▸ Apply what you read
1. Reproduce word for word the portion of the Army survey passage starting at "Army researchers deny" and ending at "the past year?".
2. In the Army survey passage, how did the percentage of women who said they had been sexually harassed in the last year change across the 1992, 1993, 1995 and 1997 surveys?

▸ Text passage
╔══

Nor does it matter how the Army’s rate compares with those in the civilian world, she said. “It’s the Army that we’re looking at, and according to Army data, we may be getting a little better, but we’re still not where we want to be. We’re setting the standard for ourselves.”

But the Army’s decision to treat its isolated survey results as evidence of an urgent problem ignores the fact that incorrect behavior against women soldiers generally has declined during the last decade.

When women were asked in 1992, 1993, 1995 and 1997 whether they had been sexually harassed in the last year, the percentage dropped from almost 30 percent to almost 22 percent. A survey used in 1988 and 1995, which asked about 10 types of behavior, shows a drop from 68 percent to 61 percent.

Army researchers deny emphasizing negative results. But a hint that public relations, as well as science, had a hand is shown by the different ways in which last month’s and 1995’s surveys were presented. The same questions were asked both years of more than 13,000 male and female Army soldiers. Had they experienced any of 24 different types of unwanted sexual behavior, ranging from “suggestive stories” to forced sex in the past year?

The results for women were nearly the same both years.

╚══

▸ Material provided

╔══

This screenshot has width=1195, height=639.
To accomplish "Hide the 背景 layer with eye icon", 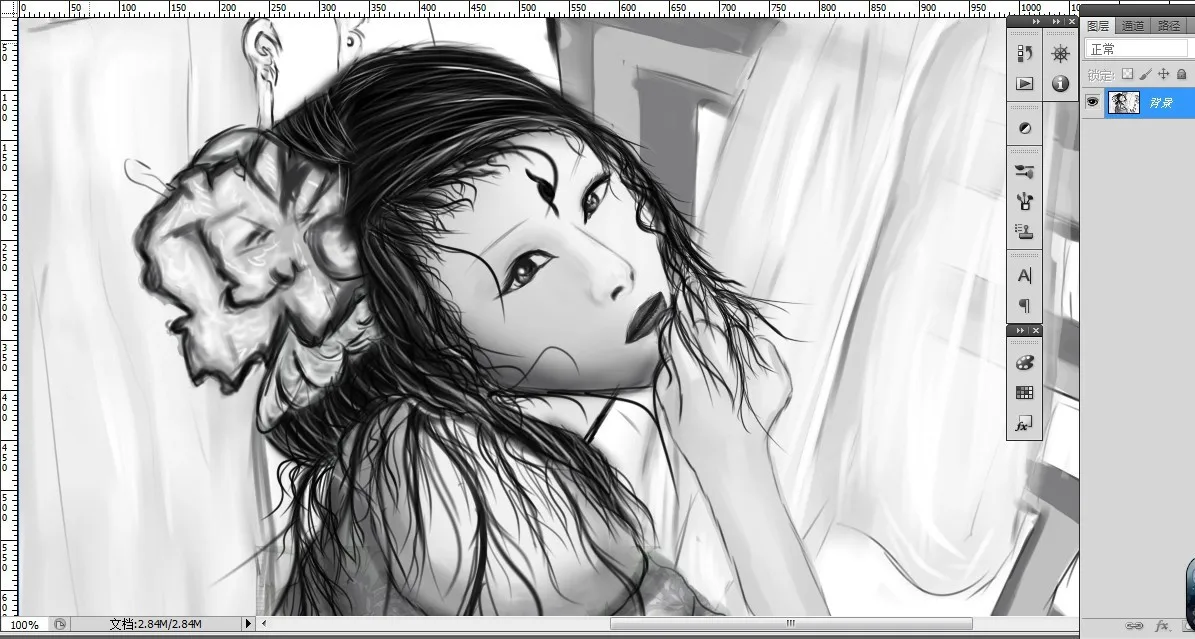I will click(x=1092, y=101).
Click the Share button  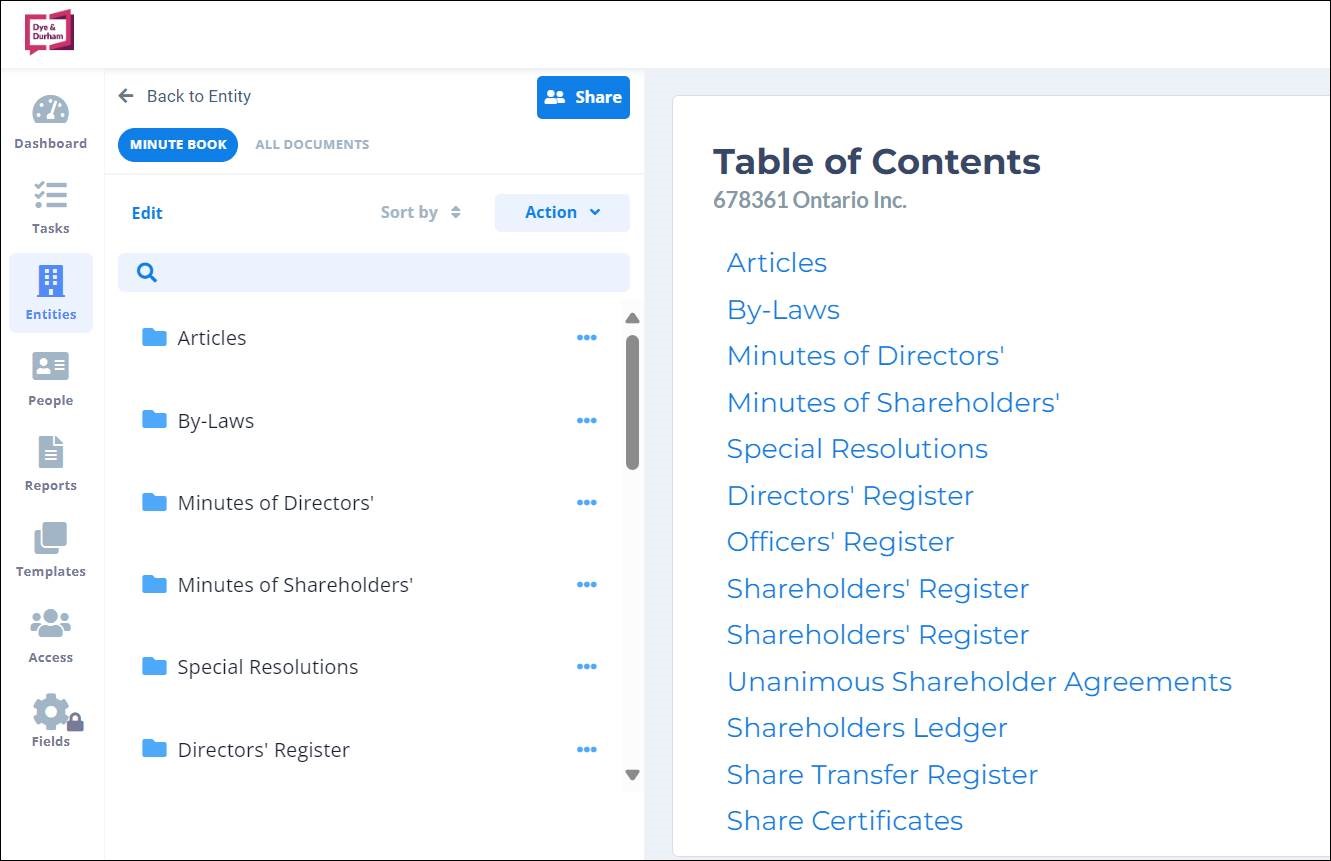click(x=583, y=97)
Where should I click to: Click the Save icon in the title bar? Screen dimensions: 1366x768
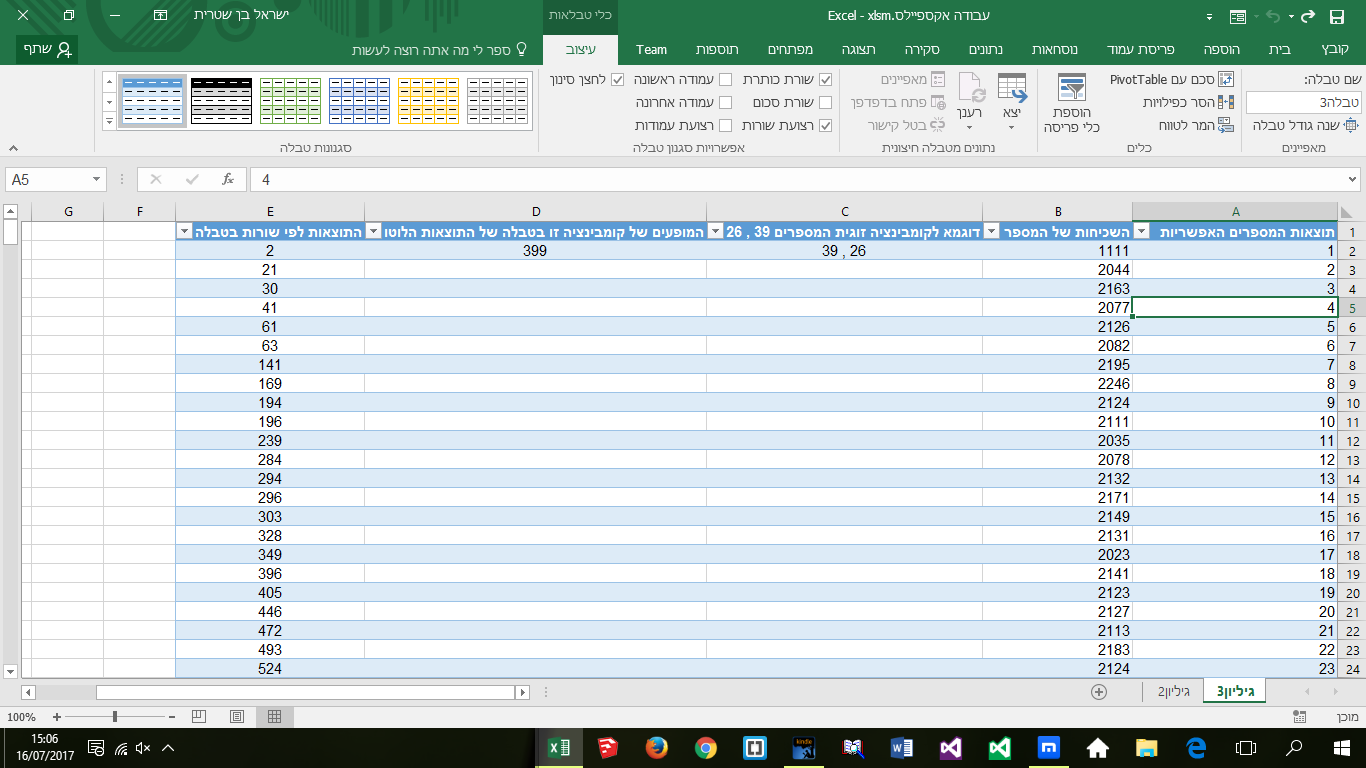click(1336, 17)
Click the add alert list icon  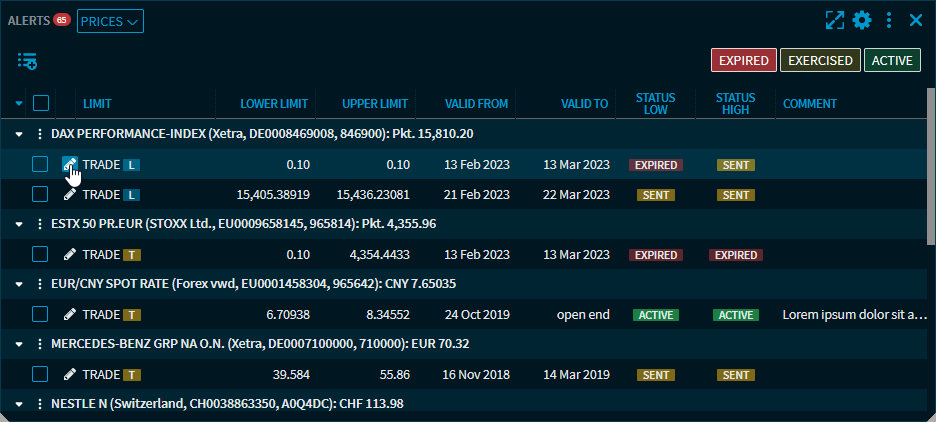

╚══

▸ Responses
1.
Army researchers deny emphasizing negative results. But a hint that public relations, as well as science, had a hand is shown by the different ways in which last month’s and 1995’s surveys were presented. The same questions were asked both years of more than 13,000 male and female Army soldiers. Had they experienced any of 24 different types of unwanted sexual behavior, ranging from “suggestive stories” to forced sex in the past year?

2. It dropped from almost 30 percent to almost 22 percent.